GIVEN EXERCISE. Could you convert every line of these records into a Markdown table with the columns Row and Line, numbering the rows in order and leaving out blank lines?

(Items listed in a dataset)

● ● ● ● ●

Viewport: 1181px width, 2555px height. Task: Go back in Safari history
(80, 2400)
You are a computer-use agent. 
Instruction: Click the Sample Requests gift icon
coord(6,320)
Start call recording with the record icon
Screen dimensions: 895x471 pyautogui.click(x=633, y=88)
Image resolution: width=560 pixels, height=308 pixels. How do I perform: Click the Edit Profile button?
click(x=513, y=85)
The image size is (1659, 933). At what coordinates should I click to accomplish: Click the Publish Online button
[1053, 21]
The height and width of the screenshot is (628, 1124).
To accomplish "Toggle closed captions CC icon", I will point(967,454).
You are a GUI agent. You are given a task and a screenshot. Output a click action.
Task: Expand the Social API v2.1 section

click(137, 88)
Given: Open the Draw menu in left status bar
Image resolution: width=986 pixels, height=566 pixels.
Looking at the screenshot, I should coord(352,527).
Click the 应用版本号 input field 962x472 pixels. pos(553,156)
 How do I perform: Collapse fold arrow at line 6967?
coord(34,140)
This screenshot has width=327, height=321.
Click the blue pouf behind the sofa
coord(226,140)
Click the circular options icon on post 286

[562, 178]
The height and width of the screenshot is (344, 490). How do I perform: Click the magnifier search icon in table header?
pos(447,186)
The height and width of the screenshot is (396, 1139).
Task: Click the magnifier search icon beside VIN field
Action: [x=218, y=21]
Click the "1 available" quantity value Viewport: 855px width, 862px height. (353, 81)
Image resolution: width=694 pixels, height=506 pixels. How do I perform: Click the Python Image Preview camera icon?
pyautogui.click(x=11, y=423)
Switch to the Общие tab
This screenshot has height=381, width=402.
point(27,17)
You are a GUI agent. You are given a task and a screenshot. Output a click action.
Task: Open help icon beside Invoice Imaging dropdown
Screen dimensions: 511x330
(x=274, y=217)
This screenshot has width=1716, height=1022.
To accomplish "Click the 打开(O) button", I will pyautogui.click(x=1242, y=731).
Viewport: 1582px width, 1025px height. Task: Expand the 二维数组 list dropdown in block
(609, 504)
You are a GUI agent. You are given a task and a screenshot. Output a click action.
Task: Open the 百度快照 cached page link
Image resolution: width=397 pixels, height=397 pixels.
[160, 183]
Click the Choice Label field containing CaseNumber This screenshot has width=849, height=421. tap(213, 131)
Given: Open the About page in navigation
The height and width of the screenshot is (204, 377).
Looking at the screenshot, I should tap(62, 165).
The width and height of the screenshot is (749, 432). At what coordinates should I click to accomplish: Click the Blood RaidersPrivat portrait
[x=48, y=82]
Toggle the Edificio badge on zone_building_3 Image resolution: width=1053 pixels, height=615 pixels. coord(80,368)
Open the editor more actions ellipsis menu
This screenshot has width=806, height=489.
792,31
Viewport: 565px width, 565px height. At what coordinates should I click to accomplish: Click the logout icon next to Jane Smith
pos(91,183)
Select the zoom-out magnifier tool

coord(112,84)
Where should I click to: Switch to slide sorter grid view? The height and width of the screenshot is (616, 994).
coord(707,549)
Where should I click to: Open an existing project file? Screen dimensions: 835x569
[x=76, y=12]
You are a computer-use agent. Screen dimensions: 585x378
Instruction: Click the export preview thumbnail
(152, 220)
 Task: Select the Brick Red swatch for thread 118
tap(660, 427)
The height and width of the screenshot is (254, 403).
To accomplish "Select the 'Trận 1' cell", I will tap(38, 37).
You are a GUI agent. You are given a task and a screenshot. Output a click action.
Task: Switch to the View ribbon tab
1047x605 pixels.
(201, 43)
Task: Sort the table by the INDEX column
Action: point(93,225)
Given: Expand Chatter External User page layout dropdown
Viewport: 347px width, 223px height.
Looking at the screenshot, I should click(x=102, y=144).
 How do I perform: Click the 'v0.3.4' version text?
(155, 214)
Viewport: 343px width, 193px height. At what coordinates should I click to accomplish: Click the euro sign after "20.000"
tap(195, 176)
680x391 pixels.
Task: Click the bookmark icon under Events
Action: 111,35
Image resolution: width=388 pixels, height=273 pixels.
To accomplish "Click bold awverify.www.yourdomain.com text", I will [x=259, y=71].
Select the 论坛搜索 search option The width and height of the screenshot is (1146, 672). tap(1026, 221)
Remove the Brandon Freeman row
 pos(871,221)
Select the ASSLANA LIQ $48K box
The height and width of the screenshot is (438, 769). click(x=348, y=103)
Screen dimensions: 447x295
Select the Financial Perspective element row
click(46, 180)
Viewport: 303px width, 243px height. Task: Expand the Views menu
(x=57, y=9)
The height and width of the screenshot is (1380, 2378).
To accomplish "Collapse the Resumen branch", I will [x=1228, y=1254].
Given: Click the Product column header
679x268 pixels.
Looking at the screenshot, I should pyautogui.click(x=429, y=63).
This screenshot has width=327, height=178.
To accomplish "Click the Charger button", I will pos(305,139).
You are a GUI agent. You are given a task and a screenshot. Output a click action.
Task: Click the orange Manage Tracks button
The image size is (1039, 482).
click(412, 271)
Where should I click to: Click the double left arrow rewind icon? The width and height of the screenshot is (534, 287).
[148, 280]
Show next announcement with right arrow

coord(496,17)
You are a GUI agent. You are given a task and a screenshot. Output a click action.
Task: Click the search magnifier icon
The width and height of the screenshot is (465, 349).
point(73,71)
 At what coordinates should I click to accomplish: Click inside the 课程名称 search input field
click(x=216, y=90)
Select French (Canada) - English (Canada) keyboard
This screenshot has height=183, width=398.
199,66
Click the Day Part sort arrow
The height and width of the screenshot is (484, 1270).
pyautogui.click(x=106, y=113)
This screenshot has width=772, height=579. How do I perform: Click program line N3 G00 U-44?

● ● ● ● ●

COMPLETE OUTPUT.
| Row | Line |
|---|---|
| 1 | Viewport: 1181px width, 2555px height. Task: Go back in Safari history |
| 2 | (80, 2400) |
| 3 | You are a computer-use agent.  |
| 4 | Instruction: Click the Sample Requests gift icon |
| 5 | coord(6,320) |
| 6 | Start call recording with the record icon |
| 7 | Screen dimensions: 895x471 pyautogui.click(x=633, y=88) |
| 8 | Image resolution: width=560 pixels, height=308 pixels. How do I perform: Click the Edit Profile button? |
| 9 | click(x=513, y=85) |
| 10 | The image size is (1659, 933). At what coordinates should I click to accomplish: Click the Publish Online button |
| 11 | [1053, 21] |
| 12 | The height and width of the screenshot is (628, 1124). |
| 13 | To accomplish "Toggle closed captions CC icon", I will point(967,454). |
| 14 | You are a GUI agent. You are given a task and a screenshot. Output a click action. |
| 15 | Task: Expand the Social API v2.1 section |
| 16 | click(137, 88) |
| 17 | Given: Open the Draw menu in left status bar |
| 18 | Image resolution: width=986 pixels, height=566 pixels. |
| 19 | Looking at the screenshot, I should coord(352,527). |
| 20 | Click the 应用版本号 input field 962x472 pixels. pos(553,156) |
| 21 |  How do I perform: Collapse fold arrow at line 6967? |
| 22 | coord(34,140) |
| 23 | This screenshot has width=327, height=321. |
| 24 | Click the blue pouf behind the sofa |
| 25 | coord(226,140) |
| 26 | Click the circular options icon on post 286 |
| 27 | [562, 178] |
| 28 | The height and width of the screenshot is (344, 490). How do I perform: Click the magnifier search icon in table header? |
| 29 | pos(447,186) |
| 30 | The height and width of the screenshot is (396, 1139). |
| 31 | Task: Click the magnifier search icon beside VIN field |
| 32 | Action: [x=218, y=21] |
| 33 | Click the "1 available" quantity value Viewport: 855px width, 862px height. (353, 81) |
| 34 | Image resolution: width=694 pixels, height=506 pixels. How do I perform: Click the Python Image Preview camera icon? |
| 35 | pyautogui.click(x=11, y=423) |
| 36 | Switch to the Общие tab |
| 37 | This screenshot has height=381, width=402. |
| 38 | point(27,17) |
| 39 | You are a GUI agent. You are given a task and a screenshot. Output a click action. |
| 40 | Task: Open help icon beside Invoice Imaging dropdown |
| 41 | Screen dimensions: 511x330 |
| 42 | (x=274, y=217) |
| 43 | This screenshot has width=1716, height=1022. |
| 44 | To accomplish "Click the 打开(O) button", I will pyautogui.click(x=1242, y=731). |
| 45 | Viewport: 1582px width, 1025px height. Task: Expand the 二维数组 list dropdown in block |
| 46 | (609, 504) |
| 47 | You are a GUI agent. You are given a task and a screenshot. Output a click action. |
| 48 | Task: Open the 百度快照 cached page link |
| 49 | Image resolution: width=397 pixels, height=397 pixels. |
| 50 | [160, 183] |
| 51 | Click the Choice Label field containing CaseNumber This screenshot has width=849, height=421. tap(213, 131) |
| 52 | Given: Open the About page in navigation |
| 53 | The height and width of the screenshot is (204, 377). |
| 54 | Looking at the screenshot, I should tap(62, 165). |
| 55 | The width and height of the screenshot is (749, 432). At what coordinates should I click to accomplish: Click the Blood RaidersPrivat portrait |
| 56 | [x=48, y=82] |
| 57 | Toggle the Edificio badge on zone_building_3 Image resolution: width=1053 pixels, height=615 pixels. coord(80,368) |
| 58 | Open the editor more actions ellipsis menu |
| 59 | This screenshot has width=806, height=489. |
| 60 | 792,31 |
| 61 | Viewport: 565px width, 565px height. At what coordinates should I click to accomplish: Click the logout icon next to Jane Smith |
| 62 | pos(91,183) |
| 63 | Select the zoom-out magnifier tool |
| 64 | coord(112,84) |
| 65 | Where should I click to: Switch to slide sorter grid view? The height and width of the screenshot is (616, 994). |
| 66 | coord(707,549) |
| 67 | Where should I click to: Open an existing project file? Screen dimensions: 835x569 |
| 68 | [x=76, y=12] |
| 69 | You are a computer-use agent. Screen dimensions: 585x378 |
| 70 | Instruction: Click the export preview thumbnail |
| 71 | (152, 220) |
| 72 |  Task: Select the Brick Red swatch for thread 118 |
| 73 | tap(660, 427) |
| 74 | The height and width of the screenshot is (254, 403). |
| 75 | To accomplish "Select the 'Trận 1' cell", I will tap(38, 37). |
| 76 | You are a GUI agent. You are given a task and a screenshot. Output a click action. |
| 77 | Task: Switch to the View ribbon tab |
| 78 | 1047x605 pixels. |
| 79 | (201, 43) |
| 80 | Task: Sort the table by the INDEX column |
| 81 | Action: point(93,225) |
| 82 | Given: Expand Chatter External User page layout dropdown |
| 83 | Viewport: 347px width, 223px height. |
| 84 | Looking at the screenshot, I should click(x=102, y=144). |
| 85 |  How do I perform: Click the 'v0.3.4' version text? |
| 86 | (155, 214) |
| 87 | Viewport: 343px width, 193px height. At what coordinates should I click to accomplish: Click the euro sign after "20.000" |
| 88 | tap(195, 176) |
| 89 | 680x391 pixels. |
| 90 | Task: Click the bookmark icon under Events |
| 91 | Action: 111,35 |
| 92 | Image resolution: width=388 pixels, height=273 pixels. |
| 93 | To accomplish "Click bold awverify.www.yourdomain.com text", I will [x=259, y=71]. |
| 94 | Select the 论坛搜索 search option The width and height of the screenshot is (1146, 672). tap(1026, 221) |
| 95 | Remove the Brandon Freeman row |
| 96 |  pos(871,221) |
| 97 | Select the ASSLANA LIQ $48K box |
| 98 | The height and width of the screenshot is (438, 769). click(x=348, y=103) |
| 99 | Screen dimensions: 447x295 |
| 100 | Select the Financial Perspective element row |
| 101 | click(46, 180) |
| 102 | Viewport: 303px width, 243px height. Task: Expand the Views menu |
| 103 | (x=57, y=9) |
| 104 | The height and width of the screenshot is (1380, 2378). |
| 105 | To accomplish "Collapse the Resumen branch", I will [x=1228, y=1254]. |
| 106 | Given: Click the Product column header |
| 107 | 679x268 pixels. |
| 108 | Looking at the screenshot, I should pyautogui.click(x=429, y=63). |
| 109 | This screenshot has width=327, height=178. |
| 110 | To accomplish "Click the Charger button", I will pos(305,139). |
| 111 | You are a GUI agent. You are given a task and a screenshot. Output a click action. |
| 112 | Task: Click the orange Manage Tracks button |
| 113 | The image size is (1039, 482). |
| 114 | click(412, 271) |
| 115 | Where should I click to: Click the double left arrow rewind icon? The width and height of the screenshot is (534, 287). |
| 116 | [148, 280] |
| 117 | Show next announcement with right arrow |
| 118 | coord(496,17) |
| 119 | You are a GUI agent. You are given a task and a screenshot. Output a click action. |
| 120 | Task: Click the search magnifier icon |
| 121 | The width and height of the screenshot is (465, 349). |
| 122 | point(73,71) |
| 123 |  At what coordinates should I click to accomplish: Click inside the 课程名称 search input field |
| 124 | click(x=216, y=90) |
| 125 | Select French (Canada) - English (Canada) keyboard |
| 126 | This screenshot has height=183, width=398. |
| 127 | 199,66 |
| 128 | Click the Day Part sort arrow |
| 129 | The height and width of the screenshot is (484, 1270). |
| 130 | pyautogui.click(x=106, y=113) |
| 131 | This screenshot has width=772, height=579. How do I perform: Click program line N3 G00 U-44? |